### PASSAGE TO READ

Because of the holidays, TI E2E™ design support forum responses will be delayed from Dec. 25 through Jan. 2. Thank you for your patience.

This thread has been locked.

If you have a related question, please click the "Ask a related question" button in the top right corner. The newly created question will be automatically linked to this question.

CCS/LAUNCHXL-F28379D: ADC does not appear to sample as often as expected

Part Number: LAUNCHXL-F28379D
Other Parts Discussed in Thread: CONTROLSUITE

Tool/software: Code Composer Studio

Hello,

I am using the LAUNCHXL-F28379D microcontroller EVM along with an AD9833 waveform generator. I am currently at the stage where I am just trying to make sure that my ADC can effectively sample the sine waves that I am generating with the AD9833 but have run into some trouble. I am essentially just using the adc_soc_continuous_cpu01 example from ControlSuite combined with some of the SPI commands from the spi_loopback_cpu01 example. I know that my SPI communication with the waveform generator is operating properly because when I command a 5kHz signal, I can see the following on an Oscilloscope:

(note that the Oscilloscope probe is set to 1:10 amplification and the actual peak-peak value is only .66V)

### DATA BLOCK

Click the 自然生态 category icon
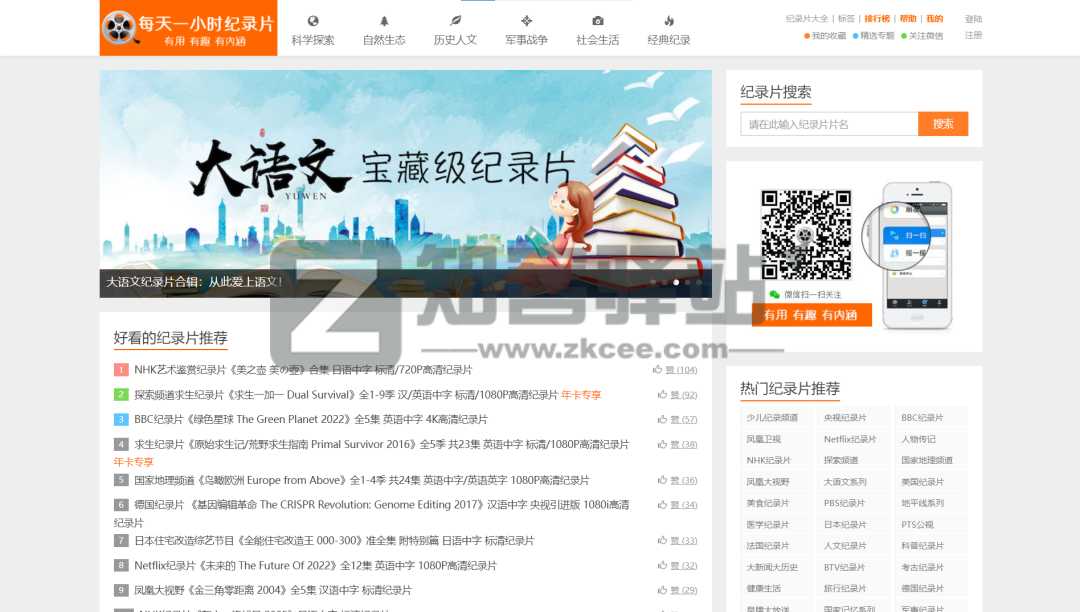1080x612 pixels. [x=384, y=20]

### WHAT NEEDS TO BE DONE
Reproduce the ADC forum thread between "Because of the" and "to this question.", inclusive, replacing "forum" with "community".

### ANSWER
Because of the holidays, TI E2E™ design support community responses will be delayed from Dec. 25 through Jan. 2. Thank you for your patience.

This thread has been locked.

If you have a related question, please click the "Ask a related question" button in the top right corner. The newly created question will be automatically linked to this question.